I believe that we should add sexuality to our list of what makes a character. By sexuality, I mean more than just sexual orientation, although that is an important part of it. Rather, we should look at how characters’ sexual interactions and their responses to those interactions add to our understanding of their character.
Thinking about Oedipa, I realized that we know almost nothing about her physical appearance. We don’t know about her skin tone, the color of her eyes, whether her hair is straight or curly, or if she’s tall, petite, skinny or curvy. All we know is that many of the men she comes into contact with are sexually attracted to her or think she wants to have sex with them. It happens again and again, with her lawyer who plays footsie with her under the table, with Metzger who we learn wants to sleep with her just because he was told she “wouldn’t be easy,” with Miles when he brings her bags to her room, and with Nefastis who assumes that’s why she came to his apartment. One thing that we learn from this situation is how sexual attraction and attention, most of it in this case unwanted, is separate from a specific physical appearance. In Oedipa’s case, sexual attractiveness appears to be a trait all on its own.

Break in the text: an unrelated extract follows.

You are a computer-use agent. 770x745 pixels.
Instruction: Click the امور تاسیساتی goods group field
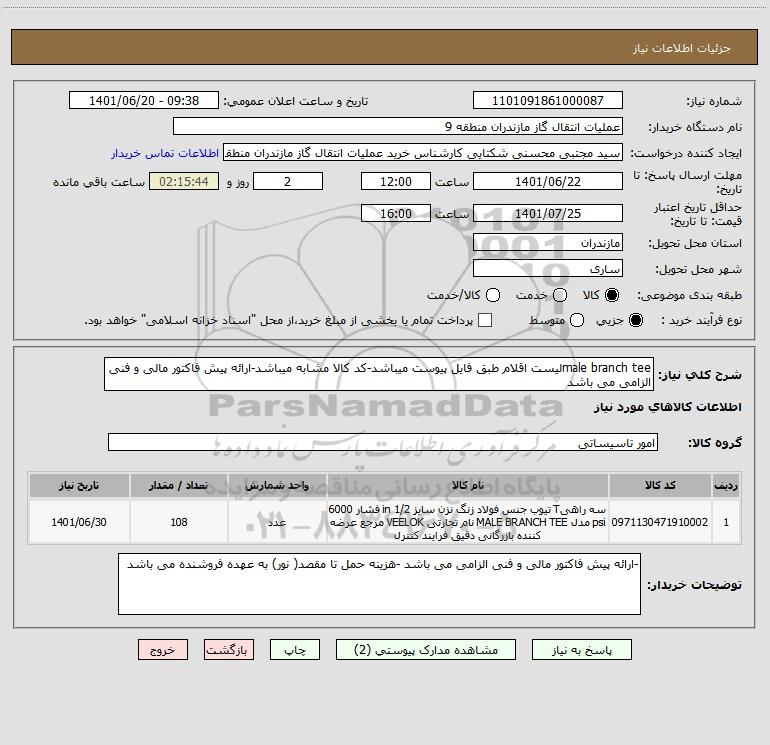[x=383, y=442]
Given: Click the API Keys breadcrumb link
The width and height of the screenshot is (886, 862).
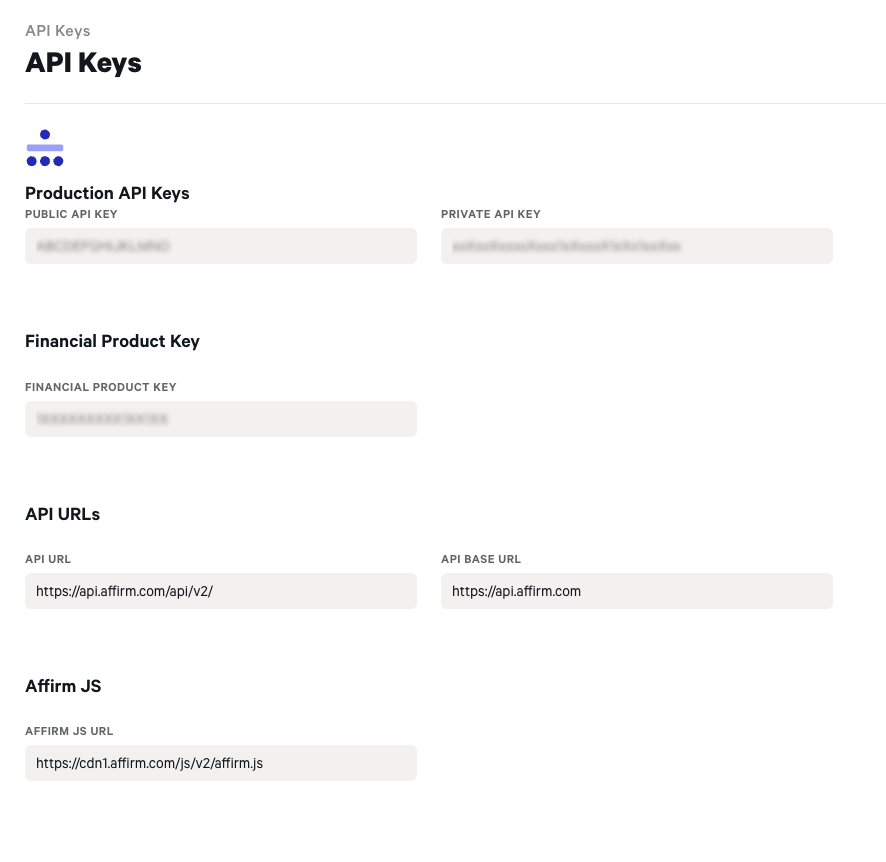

We also learn about Oedpia’s character from her reactions to these constant sexual advances. She appears almost to be numb to them. She allows her lawyer to continue to play footsie with her because her boots are thick enough that she doesn’t really feel it. The idea that he’s doing it does not bother her as long as she can ignore it. She also didn’t seem bothered by Miles’s advances, and acted more like it was a simple misunderstanding than something she was offended by. Overall, we get the impression that these unwanted sexual advances are something that happens all of the time, and that her ambivalence is an acquired form of self-protection.